Uluslararası olarak yemekleriyle tanınan Singapur, Dünya’nın her bir yanındaki mutfakları benimseme ve kendine özgü bir şekilde uyarlamasıyla ünlü bir mutfağa sahip. Ama şimdi Singapur’un etkileyici menüsüne küçük olmasına rağmen büyük bir değişiklik eklenmek üzere ve bu değişiklik, pek çok kişinin hoşuna gitmeyecek.
Singapur Gıda Kurumu (SFA), bu hafta 20 böcek türünü satış ve tüketim için onayladı. Kurum, şehir devletindeki gıda tüccarlarına gönderilen bir genelgede, “SFA, derhal yürürlüğe girmek üzere, mevzuat açısından düşük kaygı taşıdığı değerlendirilen türlere ait böceklerin ve böcek ürünlerinin ithalatına izin verecektir. Bu böcekler ve böcek ürünleri insan tüketimi için veya gıda üreten hayvanlar için hayvan yemi olarak kullanılabilir” ifadelerine yer verildi.
Listede beş cırcır böceği türü, dört çekirge türü; un kurtları ve dev gergedan böceği larvaları da dahil olmak üzere yedi tür böcek larvası; iki tür güve larvası; ipekböcekleri ve bal arısı larvaları bulunuyor.
Bu yeni "besinler" böcek ağırlıklı bir diyeti tercih edenler için muhtemelen sevindirici olacaktır.
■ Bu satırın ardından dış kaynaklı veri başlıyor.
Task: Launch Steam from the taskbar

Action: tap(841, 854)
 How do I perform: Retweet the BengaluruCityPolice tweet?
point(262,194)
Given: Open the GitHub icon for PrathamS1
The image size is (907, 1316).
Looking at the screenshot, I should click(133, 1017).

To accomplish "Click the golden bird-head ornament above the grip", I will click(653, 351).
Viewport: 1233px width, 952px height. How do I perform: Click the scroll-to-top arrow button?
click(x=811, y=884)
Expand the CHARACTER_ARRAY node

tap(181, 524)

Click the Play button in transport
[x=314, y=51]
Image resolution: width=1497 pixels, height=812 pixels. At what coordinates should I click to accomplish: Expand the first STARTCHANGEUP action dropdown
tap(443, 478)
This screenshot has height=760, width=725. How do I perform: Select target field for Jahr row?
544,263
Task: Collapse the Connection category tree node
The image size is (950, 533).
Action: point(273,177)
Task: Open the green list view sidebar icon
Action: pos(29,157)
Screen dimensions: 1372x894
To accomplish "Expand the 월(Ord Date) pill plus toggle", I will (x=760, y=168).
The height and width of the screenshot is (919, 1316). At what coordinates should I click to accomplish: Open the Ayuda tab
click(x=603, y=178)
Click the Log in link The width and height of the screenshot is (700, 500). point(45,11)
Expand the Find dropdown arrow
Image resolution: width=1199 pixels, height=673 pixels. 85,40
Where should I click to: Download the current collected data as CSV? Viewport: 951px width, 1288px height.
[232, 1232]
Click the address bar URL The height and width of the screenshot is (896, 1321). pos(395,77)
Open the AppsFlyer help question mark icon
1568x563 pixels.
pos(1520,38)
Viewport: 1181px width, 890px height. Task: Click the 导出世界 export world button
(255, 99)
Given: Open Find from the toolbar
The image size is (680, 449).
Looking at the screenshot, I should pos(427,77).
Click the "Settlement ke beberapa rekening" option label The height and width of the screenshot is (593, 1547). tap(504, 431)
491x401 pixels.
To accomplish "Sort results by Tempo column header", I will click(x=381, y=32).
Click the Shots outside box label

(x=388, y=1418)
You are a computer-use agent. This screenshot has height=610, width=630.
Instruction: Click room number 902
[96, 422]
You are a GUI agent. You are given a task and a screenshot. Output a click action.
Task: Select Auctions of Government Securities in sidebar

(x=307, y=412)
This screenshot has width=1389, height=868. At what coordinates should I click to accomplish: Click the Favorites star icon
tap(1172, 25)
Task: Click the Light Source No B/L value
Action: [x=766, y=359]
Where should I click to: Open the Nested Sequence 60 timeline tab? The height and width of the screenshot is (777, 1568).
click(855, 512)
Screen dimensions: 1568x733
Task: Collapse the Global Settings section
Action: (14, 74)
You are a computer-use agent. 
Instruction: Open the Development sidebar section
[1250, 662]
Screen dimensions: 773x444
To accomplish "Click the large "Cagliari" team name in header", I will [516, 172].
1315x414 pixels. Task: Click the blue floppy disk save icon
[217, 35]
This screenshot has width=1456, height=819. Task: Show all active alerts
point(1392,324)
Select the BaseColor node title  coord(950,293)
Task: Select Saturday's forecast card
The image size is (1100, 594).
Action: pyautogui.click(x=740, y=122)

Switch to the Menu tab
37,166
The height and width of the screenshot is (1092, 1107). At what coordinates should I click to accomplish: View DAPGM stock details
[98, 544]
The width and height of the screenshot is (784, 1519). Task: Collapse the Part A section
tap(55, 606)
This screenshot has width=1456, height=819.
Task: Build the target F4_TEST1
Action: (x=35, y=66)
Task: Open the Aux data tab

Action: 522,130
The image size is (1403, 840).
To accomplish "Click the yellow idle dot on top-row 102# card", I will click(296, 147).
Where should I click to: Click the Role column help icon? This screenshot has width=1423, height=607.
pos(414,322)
Bu arada böcek yemek aslında yeni bir şey de değil. 100’den fazla ülke, yaygın bir şekilde böcek tüketiyor ve hatta bazı kişiler, yaklaşmakta olan iklim kıyametine karşı potansiyel bir çözüm olarak bu uygulamaya doğru küresel bir değişim yapılmasını öneriyor.
Dünya Ekonomik Forumu’nun 2022 raporunda belirttiği üzere “Böcekler göz ardı edilen bir protein kaynağı ve iklim değişikliğiyle mücadelenin bir yoludur. Hayvansal protein tüketimimiz sera gazının ve iklim değişikliğinin kaynağıdır. Böcek tüketimi iklim değişikliğini birçok yönden dengeleyebilir.”
Elbette çoğumuz için böcek yemek bir yenilikten ziyade çok kötü bir sürpriz olmaya devam ediyor. Ancak gastronomi dünyasına girmeye hazırlanan tüyler ürpertici sürüngenler, tüketicilerin güvenliğini garanti altına almak için tasarlanmış düzenlemelerle karşı karşıya kalacak. SFA, örneğin, “böceklerin Yetkili Otorite tarafından düzenlenen tesislerde yetiştirildiğine dair belgeli kanıt” gerektiren ürünlerle birlikte “doğadan hasat edilemeyebileceğini” özellikle vurguluyor.